En este punto la censura se quedó a mitad de camino, porque el recurrente omitió ocuparse del restante acopio probatorio y, por tanto, demostrar que resultaba insuficiente para mantener el fallo anticipado de condena previo al cual el procesado aceptó de manera libre y voluntaria su autoría y responsabilidad en la conducta punible materia de la resolución de acusación.
4.4. El demandante tampoco señala y demuestra por qué razón los jueces de instancia no podían partir para la dosificación punitiva de la pena privativa de la libertad del máximo fijado por la ley para el primer cuarto (42 meses), o de 153,13 salarios mínimos legales mensuales legales, si al efecto se tiene que la multa oscilaba, como lo señaló el censor, entre 100 y 175 salarios mínimos legales mensuales. Y,
Frente al otorgamiento de la suspensión condicional de la ejecución de la pena o la prisión domiciliaria, el libelista se contentó con manifestar que el procesado se haría merecedor a uno u otro sustituto de la pena privativa de la libertad, sin demostrar que los argumentos expuestos por los jueces de instancia que llegaron a la conclusión que SOLARTE MENESES requería tratamiento intramural en tanto que con su comportamiento afectó de manera grave el orden social económico, motivado por el fin de obtener lucro ilícito, sin atender el inmenso daño que le venía causando a la salud colectiva al distribuir licor adulterado, resultando insuficiente a los propósitos de sustentar el recurso extraordinario de casación pretender que se acoja su particular visión del asunto, pues de lo que se trata en esta materia es de denunciar y demostrar errores trascendentes que hagan posible que el sentido de la decisión final sea distinto al declarado por los jueces de instancia, el cual dicho sea de paso llega precedido de la doble presunción de legalidad y acierto que el recurrente no demerita.
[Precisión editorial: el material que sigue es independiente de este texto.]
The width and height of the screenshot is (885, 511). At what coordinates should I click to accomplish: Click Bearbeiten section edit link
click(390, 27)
5. Por todo lo anterior, se debe concluir que el demandante no cumplió la exigencia especial de sustentar los motivos de procedencia de la impugnación extraordinaria lo que lleva, a la inadmisión de la demanda, de conformidad con lo establecido en el artículo 213 del estatuto procesal penal, sin que la Sala advierta transgresión de garantías fundamentales que permitan el ejercicio de la facultad oficiosa.
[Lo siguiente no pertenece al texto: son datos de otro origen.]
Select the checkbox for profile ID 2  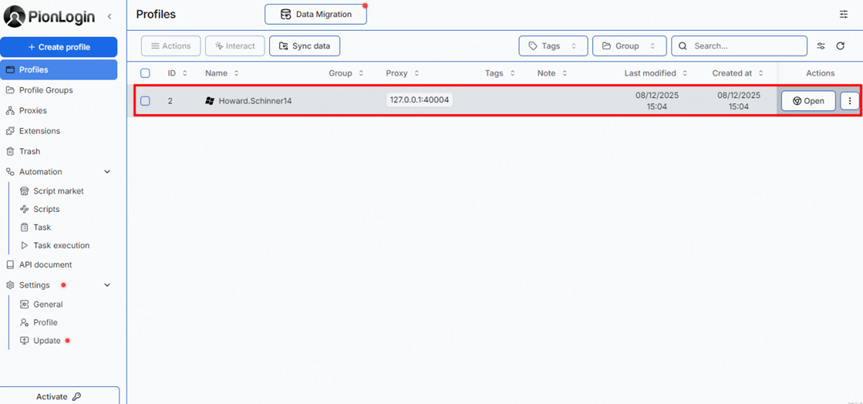point(145,101)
A mérito de lo expuesto, la Corte Suprema de Justicia, Sala de Casación Penal,
RESUELVE :
Inadmitir la demanda de casación excepcional presentada por el defensor del procesado CRISTIAN SOLARTE MENESES.
Contra esta providencia no procede ningún recurso.
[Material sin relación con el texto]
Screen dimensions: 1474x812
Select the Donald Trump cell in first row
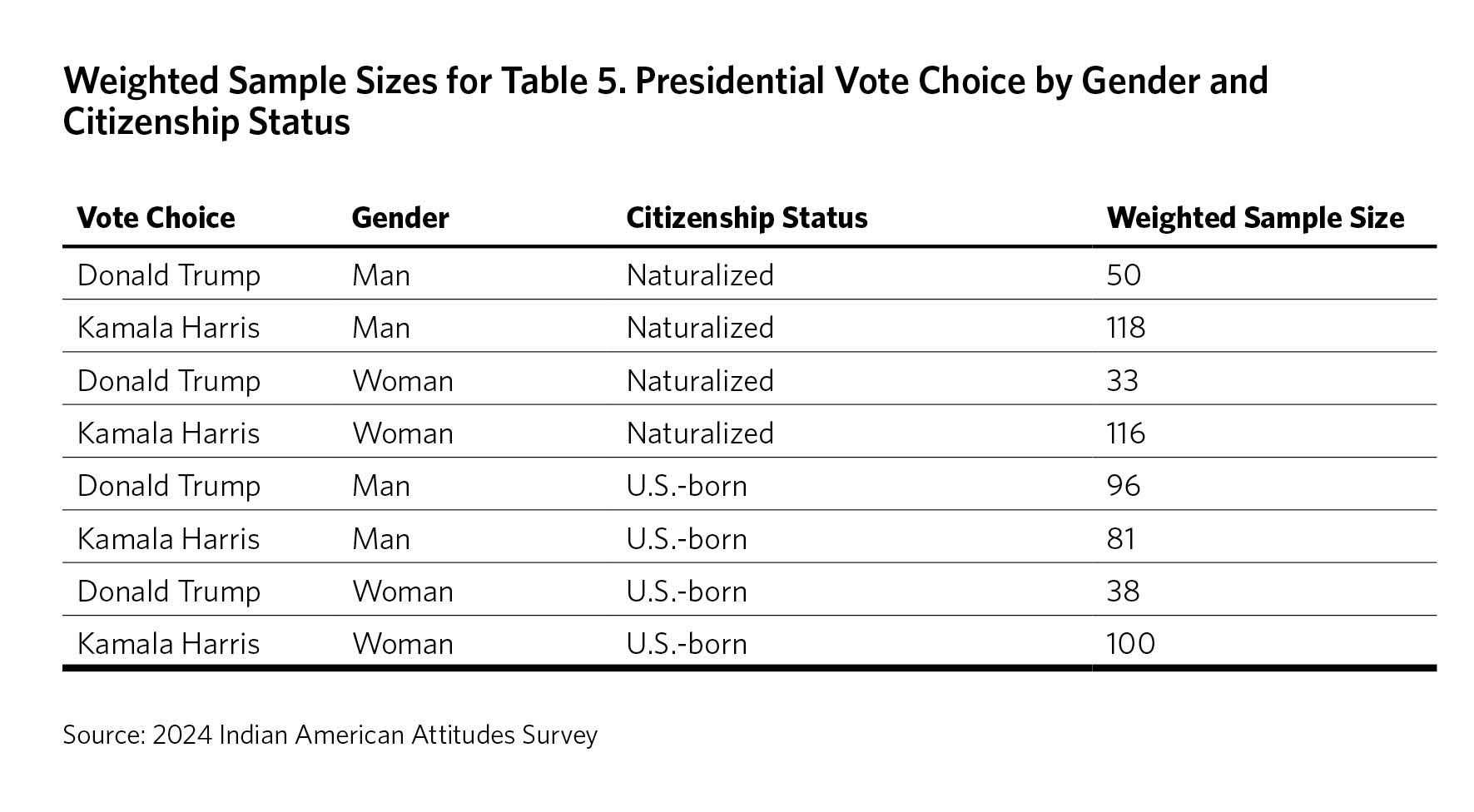pyautogui.click(x=169, y=275)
Cópiese, notifíquese y devuélvase al Juzgado de origen. Cúmplase.
ALFREDO GÓMEZ QUINTERO
Comisión de servicio
SIGIFREDO ESPINOSA PÉREZ ÁLVARO ORLANDO PÉREZ PINZÓN
MARINA PULIDO DE BARÓN JORGE LUIS QUINTERO MILANÉS
YESID RAMÍREZ BASTIDAS JULIO ENRIQUE SOCHA SALAMANCA
MAURO SOLARTE PORTILLA JAVIER ZAPATA ORTIZ
TERESA RUIZ NÚÑEZ
Secretaria
1 CORTE SUPREMA DE JUSTICIA, Sala de Casación Penal, Autos febrero 20 y abril 20 de 2006, rads. 25529 y 22540, entre otros.